▶ _Task description_
Swap "Where should I click to" for "Where do I click to" in the listing, starting with the line that contains "Image resolution: width=1270" and going on through the end of the listing. Give those lines again with nothing else changed.

▶ _Input for this task_
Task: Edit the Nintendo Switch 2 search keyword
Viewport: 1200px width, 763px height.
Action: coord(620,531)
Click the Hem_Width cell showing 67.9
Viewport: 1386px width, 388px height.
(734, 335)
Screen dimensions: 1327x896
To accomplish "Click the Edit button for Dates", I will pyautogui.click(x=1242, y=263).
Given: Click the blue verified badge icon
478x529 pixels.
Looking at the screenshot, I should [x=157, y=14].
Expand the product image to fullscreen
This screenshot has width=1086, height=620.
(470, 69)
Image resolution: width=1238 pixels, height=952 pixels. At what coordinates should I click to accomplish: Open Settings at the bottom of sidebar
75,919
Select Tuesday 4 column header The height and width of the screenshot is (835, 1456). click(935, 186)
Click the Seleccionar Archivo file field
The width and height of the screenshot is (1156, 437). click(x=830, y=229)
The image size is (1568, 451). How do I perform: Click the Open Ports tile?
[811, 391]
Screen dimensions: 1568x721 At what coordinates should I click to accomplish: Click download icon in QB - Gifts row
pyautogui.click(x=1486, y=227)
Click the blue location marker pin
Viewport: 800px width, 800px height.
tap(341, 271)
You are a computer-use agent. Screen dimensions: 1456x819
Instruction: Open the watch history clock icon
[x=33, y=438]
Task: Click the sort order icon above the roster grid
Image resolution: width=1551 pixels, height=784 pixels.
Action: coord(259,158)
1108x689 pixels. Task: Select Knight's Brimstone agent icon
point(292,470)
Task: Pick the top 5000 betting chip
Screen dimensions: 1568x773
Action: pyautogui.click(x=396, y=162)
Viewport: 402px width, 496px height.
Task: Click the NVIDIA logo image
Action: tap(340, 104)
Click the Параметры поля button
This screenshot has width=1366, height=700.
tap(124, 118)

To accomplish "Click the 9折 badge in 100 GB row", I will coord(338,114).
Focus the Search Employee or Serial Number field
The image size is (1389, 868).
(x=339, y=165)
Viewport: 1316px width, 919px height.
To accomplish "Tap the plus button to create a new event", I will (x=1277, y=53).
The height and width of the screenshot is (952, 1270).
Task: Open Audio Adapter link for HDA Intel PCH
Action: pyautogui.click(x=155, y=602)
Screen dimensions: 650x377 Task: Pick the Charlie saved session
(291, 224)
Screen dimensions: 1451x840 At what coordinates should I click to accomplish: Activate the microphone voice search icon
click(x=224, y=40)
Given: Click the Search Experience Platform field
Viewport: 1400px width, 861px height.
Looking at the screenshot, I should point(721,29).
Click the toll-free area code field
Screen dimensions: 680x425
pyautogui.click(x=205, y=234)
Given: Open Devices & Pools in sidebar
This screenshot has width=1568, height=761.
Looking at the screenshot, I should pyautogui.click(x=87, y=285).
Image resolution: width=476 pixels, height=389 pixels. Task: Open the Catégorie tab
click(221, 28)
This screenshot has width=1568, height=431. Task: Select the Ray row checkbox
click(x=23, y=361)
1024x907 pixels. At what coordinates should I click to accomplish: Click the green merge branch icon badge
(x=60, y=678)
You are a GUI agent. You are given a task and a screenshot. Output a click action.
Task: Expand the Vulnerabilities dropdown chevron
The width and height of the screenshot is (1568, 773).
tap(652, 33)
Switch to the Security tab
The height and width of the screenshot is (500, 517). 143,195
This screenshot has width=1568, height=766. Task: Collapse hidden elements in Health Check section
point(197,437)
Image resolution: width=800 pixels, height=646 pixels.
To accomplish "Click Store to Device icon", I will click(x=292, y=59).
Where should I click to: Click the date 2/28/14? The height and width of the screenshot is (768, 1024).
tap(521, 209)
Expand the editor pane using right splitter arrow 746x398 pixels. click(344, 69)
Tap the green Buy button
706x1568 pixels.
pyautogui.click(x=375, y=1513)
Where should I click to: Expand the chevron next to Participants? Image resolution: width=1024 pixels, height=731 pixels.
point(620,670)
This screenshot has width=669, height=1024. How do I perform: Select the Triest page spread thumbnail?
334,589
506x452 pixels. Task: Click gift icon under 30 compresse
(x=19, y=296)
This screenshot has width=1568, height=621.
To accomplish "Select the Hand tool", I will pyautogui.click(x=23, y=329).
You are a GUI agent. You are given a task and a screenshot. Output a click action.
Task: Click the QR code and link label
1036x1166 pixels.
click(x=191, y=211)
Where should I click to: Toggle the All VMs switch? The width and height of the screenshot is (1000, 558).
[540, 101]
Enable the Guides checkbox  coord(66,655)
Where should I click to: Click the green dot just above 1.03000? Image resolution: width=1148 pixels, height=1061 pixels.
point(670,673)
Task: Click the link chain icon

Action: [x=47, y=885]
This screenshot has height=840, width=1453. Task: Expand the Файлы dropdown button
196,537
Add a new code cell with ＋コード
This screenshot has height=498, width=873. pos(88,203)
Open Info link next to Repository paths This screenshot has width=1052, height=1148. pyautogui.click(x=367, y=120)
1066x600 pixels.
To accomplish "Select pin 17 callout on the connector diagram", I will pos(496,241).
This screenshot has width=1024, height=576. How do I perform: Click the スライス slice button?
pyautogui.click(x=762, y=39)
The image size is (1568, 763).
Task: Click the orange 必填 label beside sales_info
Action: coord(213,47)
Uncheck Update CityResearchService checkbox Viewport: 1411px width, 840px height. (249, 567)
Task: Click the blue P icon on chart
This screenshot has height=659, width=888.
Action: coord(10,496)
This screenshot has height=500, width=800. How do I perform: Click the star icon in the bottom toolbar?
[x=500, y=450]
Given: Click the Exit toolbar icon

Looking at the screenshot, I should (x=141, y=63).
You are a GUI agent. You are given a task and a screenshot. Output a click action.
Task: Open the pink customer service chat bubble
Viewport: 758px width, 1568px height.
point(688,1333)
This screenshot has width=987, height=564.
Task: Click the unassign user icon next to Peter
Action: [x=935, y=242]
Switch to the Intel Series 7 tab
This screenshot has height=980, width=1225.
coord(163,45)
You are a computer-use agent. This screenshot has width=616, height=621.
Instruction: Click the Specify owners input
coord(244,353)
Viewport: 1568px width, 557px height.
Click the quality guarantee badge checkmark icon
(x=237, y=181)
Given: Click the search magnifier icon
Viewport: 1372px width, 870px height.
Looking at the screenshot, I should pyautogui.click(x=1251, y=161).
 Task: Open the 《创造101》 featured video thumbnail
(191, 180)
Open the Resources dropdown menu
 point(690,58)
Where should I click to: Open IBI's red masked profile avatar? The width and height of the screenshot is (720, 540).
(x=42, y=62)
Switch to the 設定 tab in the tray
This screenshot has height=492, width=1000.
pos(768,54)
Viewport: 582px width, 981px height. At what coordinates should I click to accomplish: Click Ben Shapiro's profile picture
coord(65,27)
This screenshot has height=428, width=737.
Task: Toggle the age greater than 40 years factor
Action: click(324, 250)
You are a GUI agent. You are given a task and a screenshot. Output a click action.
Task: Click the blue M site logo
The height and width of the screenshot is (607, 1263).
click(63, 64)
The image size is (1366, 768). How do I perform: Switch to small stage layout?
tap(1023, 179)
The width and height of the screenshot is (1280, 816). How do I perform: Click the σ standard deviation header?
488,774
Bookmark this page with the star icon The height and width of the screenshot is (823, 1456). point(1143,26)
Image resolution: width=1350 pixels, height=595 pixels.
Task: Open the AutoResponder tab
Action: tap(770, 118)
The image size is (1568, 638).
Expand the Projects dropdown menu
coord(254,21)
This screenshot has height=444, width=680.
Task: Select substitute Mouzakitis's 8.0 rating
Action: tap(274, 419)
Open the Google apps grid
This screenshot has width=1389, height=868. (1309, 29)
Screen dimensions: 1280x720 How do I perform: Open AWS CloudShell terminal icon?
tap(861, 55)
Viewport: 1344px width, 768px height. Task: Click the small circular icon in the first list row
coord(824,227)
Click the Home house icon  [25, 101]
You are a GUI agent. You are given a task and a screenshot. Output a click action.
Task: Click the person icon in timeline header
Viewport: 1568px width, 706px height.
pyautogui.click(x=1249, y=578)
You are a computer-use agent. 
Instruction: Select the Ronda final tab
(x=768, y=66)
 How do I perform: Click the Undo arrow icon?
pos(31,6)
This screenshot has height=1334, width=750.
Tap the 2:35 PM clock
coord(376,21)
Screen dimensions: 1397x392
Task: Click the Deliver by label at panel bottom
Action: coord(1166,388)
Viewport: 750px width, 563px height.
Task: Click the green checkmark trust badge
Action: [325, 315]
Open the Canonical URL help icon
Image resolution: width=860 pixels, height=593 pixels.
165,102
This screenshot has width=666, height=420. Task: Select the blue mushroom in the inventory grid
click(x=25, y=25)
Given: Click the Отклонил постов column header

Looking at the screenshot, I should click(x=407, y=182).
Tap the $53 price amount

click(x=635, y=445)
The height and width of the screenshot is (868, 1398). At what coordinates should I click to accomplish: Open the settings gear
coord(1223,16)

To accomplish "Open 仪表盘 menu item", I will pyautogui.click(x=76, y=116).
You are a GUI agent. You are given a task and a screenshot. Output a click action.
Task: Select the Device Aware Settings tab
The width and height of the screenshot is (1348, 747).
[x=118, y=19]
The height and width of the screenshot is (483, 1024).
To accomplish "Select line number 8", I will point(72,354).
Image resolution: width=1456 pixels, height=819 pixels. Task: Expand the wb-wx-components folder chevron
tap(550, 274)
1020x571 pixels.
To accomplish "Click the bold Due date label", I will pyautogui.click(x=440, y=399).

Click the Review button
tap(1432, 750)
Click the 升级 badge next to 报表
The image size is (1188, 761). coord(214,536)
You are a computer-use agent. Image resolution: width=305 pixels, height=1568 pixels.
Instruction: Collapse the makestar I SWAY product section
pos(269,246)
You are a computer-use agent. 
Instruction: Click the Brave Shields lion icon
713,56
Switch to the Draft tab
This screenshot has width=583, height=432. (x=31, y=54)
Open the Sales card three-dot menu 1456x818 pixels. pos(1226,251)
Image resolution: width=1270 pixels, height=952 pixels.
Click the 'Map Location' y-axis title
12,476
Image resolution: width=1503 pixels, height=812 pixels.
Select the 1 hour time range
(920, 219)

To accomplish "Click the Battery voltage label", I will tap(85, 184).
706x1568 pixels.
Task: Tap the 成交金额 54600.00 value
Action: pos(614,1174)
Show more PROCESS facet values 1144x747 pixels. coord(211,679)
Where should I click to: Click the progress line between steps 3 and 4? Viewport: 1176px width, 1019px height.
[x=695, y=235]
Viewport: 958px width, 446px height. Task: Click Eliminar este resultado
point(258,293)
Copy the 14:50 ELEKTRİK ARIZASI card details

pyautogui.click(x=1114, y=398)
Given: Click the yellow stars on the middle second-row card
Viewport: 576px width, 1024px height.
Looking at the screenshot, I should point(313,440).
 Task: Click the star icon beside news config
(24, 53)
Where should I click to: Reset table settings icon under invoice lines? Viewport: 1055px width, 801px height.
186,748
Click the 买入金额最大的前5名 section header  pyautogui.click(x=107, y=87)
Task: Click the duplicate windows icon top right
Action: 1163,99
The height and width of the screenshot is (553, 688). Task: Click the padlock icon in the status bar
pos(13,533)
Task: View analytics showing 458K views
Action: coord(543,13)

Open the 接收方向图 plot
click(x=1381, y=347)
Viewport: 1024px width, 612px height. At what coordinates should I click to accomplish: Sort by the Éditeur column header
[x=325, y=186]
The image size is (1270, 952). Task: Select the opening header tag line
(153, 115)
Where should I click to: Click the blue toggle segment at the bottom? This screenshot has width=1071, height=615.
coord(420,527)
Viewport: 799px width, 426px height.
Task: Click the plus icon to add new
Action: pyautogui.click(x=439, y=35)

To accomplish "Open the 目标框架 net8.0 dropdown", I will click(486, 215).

▶ _Answer to this problem_
Image resolution: width=1270 pixels, height=952 pixels.
Click the 'Map Location' y-axis title
12,476
Image resolution: width=1503 pixels, height=812 pixels.
Select the 1 hour time range
(920, 219)

To accomplish "Click the Battery voltage label", I will tap(85, 184).
706x1568 pixels.
Task: Tap the 成交金额 54600.00 value
Action: pos(614,1174)
Show more PROCESS facet values 1144x747 pixels. coord(211,679)
Where do I click to: Click the progress line between steps 3 and 4? Viewport: 1176px width, 1019px height.
[x=695, y=235]
Viewport: 958px width, 446px height. Task: Click Eliminar este resultado
point(258,293)
Copy the 14:50 ELEKTRİK ARIZASI card details

pyautogui.click(x=1114, y=398)
Given: Click the yellow stars on the middle second-row card
Viewport: 576px width, 1024px height.
Looking at the screenshot, I should point(313,440).
 Task: Click the star icon beside news config
(24, 53)
Where do I click to: Reset table settings icon under invoice lines? Viewport: 1055px width, 801px height.
186,748
Click the 买入金额最大的前5名 section header  pyautogui.click(x=107, y=87)
Task: Click the duplicate windows icon top right
Action: 1163,99
The height and width of the screenshot is (553, 688). Task: Click the padlock icon in the status bar
pos(13,533)
Task: View analytics showing 458K views
Action: coord(543,13)

Open the 接收方向图 plot
click(x=1381, y=347)
Viewport: 1024px width, 612px height. At what coordinates should I click to accomplish: Sort by the Éditeur column header
[x=325, y=186]
The image size is (1270, 952). Task: Select the opening header tag line
(153, 115)
Where do I click to: Click the blue toggle segment at the bottom? This screenshot has width=1071, height=615.
coord(420,527)
Viewport: 799px width, 426px height.
Task: Click the plus icon to add new
Action: pyautogui.click(x=439, y=35)

To accomplish "Open the 目标框架 net8.0 dropdown", I will click(486, 215).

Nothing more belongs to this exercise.